#### Collected data entries:
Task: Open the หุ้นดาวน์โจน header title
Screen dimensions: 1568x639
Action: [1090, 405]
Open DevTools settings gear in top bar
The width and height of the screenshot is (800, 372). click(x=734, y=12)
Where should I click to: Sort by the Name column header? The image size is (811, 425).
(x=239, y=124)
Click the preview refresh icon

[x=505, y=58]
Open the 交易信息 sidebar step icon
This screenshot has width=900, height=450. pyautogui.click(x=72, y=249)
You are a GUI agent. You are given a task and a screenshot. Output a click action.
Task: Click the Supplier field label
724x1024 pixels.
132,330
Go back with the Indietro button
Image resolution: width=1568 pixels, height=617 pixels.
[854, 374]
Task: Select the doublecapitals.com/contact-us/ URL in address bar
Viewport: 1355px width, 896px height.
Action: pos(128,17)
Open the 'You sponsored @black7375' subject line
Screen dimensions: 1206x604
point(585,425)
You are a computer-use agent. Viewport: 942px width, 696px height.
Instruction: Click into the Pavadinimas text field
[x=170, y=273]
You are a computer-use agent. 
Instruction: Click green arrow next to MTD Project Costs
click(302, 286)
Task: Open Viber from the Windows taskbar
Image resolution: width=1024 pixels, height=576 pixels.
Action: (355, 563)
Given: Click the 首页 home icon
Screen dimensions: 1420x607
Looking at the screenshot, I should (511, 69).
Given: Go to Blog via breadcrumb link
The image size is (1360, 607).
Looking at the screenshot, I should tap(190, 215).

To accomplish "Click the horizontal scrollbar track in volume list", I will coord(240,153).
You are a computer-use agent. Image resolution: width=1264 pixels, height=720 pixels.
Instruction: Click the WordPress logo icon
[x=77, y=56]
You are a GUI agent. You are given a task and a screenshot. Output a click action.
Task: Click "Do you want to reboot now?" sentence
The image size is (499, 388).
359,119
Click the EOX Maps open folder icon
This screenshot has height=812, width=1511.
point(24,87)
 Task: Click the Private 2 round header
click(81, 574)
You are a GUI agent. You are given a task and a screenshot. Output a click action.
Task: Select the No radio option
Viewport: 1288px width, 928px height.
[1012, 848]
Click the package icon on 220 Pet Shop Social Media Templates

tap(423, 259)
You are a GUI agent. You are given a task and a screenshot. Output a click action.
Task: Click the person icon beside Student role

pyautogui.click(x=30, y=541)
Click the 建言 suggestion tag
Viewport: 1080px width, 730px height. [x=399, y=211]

#### About this exercise:
Could you copy every record above exactly as it appears?

#### Response to this exercise:
Task: Open the หุ้นดาวน์โจน header title
Screen dimensions: 1568x639
Action: [1090, 405]
Open DevTools settings gear in top bar
The width and height of the screenshot is (800, 372). click(x=734, y=12)
Where should I click to: Sort by the Name column header? The image size is (811, 425).
(x=239, y=124)
Click the preview refresh icon

[x=505, y=58]
Open the 交易信息 sidebar step icon
This screenshot has width=900, height=450. pyautogui.click(x=72, y=249)
You are a GUI agent. You are given a task and a screenshot. Output a click action.
Task: Click the Supplier field label
724x1024 pixels.
132,330
Go back with the Indietro button
Image resolution: width=1568 pixels, height=617 pixels.
[854, 374]
Task: Select the doublecapitals.com/contact-us/ URL in address bar
Viewport: 1355px width, 896px height.
Action: pos(128,17)
Open the 'You sponsored @black7375' subject line
Screen dimensions: 1206x604
point(585,425)
You are a computer-use agent. Viewport: 942px width, 696px height.
Instruction: Click into the Pavadinimas text field
[x=170, y=273]
You are a computer-use agent. 
Instruction: Click green arrow next to MTD Project Costs
click(302, 286)
Task: Open Viber from the Windows taskbar
Image resolution: width=1024 pixels, height=576 pixels.
Action: (355, 563)
Given: Click the 首页 home icon
Screen dimensions: 1420x607
Looking at the screenshot, I should (511, 69).
Given: Go to Blog via breadcrumb link
The image size is (1360, 607).
Looking at the screenshot, I should tap(190, 215).

To accomplish "Click the horizontal scrollbar track in volume list", I will coord(240,153).
You are a computer-use agent. Image resolution: width=1264 pixels, height=720 pixels.
Instruction: Click the WordPress logo icon
[x=77, y=56]
You are a GUI agent. You are given a task and a screenshot. Output a click action.
Task: Click "Do you want to reboot now?" sentence
The image size is (499, 388).
359,119
Click the EOX Maps open folder icon
This screenshot has height=812, width=1511.
point(24,87)
 Task: Click the Private 2 round header
click(81, 574)
You are a GUI agent. You are given a task and a screenshot. Output a click action.
Task: Select the No radio option
Viewport: 1288px width, 928px height.
[1012, 848]
Click the package icon on 220 Pet Shop Social Media Templates

tap(423, 259)
You are a GUI agent. You are given a task and a screenshot. Output a click action.
Task: Click the person icon beside Student role

pyautogui.click(x=30, y=541)
Click the 建言 suggestion tag
Viewport: 1080px width, 730px height. [x=399, y=211]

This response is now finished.